If the therapist feels stressed for delivering dramatic results, she will look for new means of producing such. There are several tools to provide a high level of excitement and dramatic tension, mainly with interventions on the physical level. Applying pressure on certain points of the body will inevitably produce strong emotional reactions.  

Some breathworkers claim that more breathing is better breathing. So they motivate their clients for intense breathing and assume automatically that less intense breathing indicates psychological resistance. More breathing is equated with more life energy and this is stated like a dogma. 
But those therapists do not consider that the level of energy which the body can take from our breathing metabolism does not depend on the quantity of air taken in but on the ability of the body to take in the oxygen. Simple measurements can show that strong and rapid breathing takes more energy from the body as it adds to it.

So the question is whether any further healing can happen under such manipulative and ideological circumstances. Healing cannot be measured by the quantity of dopamine in the brain, which is likely to be high at the end of a cathartic session. Becoming addicted to emotional arousal is bound to create more suffering and to deepen neurotic patterns. When therapy turns into a sportive exercise, it would be better to tell the client to do an hour of running instead of the session which would probably give him the same or even a healthier result.

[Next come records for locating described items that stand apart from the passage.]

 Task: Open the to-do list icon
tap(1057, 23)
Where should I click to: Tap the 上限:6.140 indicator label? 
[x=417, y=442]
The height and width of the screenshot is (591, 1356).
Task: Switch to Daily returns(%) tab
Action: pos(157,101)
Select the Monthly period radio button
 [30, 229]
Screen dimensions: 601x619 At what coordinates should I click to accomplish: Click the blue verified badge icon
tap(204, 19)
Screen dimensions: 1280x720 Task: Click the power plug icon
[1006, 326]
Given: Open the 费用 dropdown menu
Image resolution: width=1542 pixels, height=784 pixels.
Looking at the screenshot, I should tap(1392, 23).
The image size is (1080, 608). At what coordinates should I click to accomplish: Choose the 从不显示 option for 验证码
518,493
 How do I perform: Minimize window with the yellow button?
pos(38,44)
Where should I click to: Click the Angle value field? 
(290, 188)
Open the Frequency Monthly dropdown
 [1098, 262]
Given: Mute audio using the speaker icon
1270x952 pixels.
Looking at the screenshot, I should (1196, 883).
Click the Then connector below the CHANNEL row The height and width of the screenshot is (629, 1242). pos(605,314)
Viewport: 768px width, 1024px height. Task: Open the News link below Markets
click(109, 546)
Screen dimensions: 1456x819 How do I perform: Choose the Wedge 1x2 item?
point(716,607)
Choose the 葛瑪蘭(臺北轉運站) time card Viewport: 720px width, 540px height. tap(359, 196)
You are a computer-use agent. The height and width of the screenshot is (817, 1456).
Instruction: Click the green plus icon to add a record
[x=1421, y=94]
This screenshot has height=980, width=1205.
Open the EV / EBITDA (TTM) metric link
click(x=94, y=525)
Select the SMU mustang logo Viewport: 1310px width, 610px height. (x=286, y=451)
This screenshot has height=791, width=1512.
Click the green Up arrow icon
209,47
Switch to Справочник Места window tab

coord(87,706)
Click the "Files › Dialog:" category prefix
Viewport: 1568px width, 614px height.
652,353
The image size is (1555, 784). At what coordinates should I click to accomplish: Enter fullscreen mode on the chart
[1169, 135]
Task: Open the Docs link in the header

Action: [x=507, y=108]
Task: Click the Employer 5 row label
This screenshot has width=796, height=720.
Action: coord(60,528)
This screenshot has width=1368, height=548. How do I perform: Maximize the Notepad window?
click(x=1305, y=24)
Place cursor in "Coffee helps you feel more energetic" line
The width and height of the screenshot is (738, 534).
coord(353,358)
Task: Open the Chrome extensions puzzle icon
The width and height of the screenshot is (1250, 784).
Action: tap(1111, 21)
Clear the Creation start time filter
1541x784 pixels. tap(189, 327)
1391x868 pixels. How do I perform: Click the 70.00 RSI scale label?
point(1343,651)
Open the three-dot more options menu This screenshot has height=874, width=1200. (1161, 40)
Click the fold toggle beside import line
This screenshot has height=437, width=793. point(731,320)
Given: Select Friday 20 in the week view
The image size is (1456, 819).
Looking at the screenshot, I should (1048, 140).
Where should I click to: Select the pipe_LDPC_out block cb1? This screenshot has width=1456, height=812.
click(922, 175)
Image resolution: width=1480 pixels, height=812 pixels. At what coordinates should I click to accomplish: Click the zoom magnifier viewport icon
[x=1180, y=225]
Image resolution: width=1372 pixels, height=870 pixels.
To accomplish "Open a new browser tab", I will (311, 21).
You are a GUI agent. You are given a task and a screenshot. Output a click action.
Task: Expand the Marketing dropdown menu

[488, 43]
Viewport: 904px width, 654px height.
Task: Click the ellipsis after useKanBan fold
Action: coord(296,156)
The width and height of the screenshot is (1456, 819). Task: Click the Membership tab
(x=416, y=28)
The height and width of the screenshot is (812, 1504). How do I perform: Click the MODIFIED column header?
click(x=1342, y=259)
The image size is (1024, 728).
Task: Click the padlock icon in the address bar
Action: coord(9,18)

Good breathing is relaxed breathing


In many cases of therapy, catharsis is useful to open up the blocks, which are in the way of gaining more relaxation. So it is an episode on the way. Learning to intensify the breathing is needed and can be used up to a certain point, which is different for each person. When this point is missed, the deepening of relaxation is blocked and the craving for tension becomes an addictive pattern.
Therapy should result in weakening and dissolving patterns of dysfunctional behaviour, in reducing underlying fears and in enlarging the areas for relaxation in daily life. A healthy life can have its intense aspects and times but they should not arise from stress, fear or craving but should be associated with joy and pleasure, as the playful side of relaxation.

A good breathing pattern is a sign of a healed body-mind-system. In my view a good breathing pattern can be measured by the amount of relaxation in the breathing muscles and not by the quantity of air flowing in and out. A relaxed breathing rhythm is flexible and can adjust to different situations, calming down to slow breathing when the circumstances are pleasant and free of challenge, and speeding up when things need to be done. It provides the minimum of breathing activity which is needed to fulfil the actual demands of reality.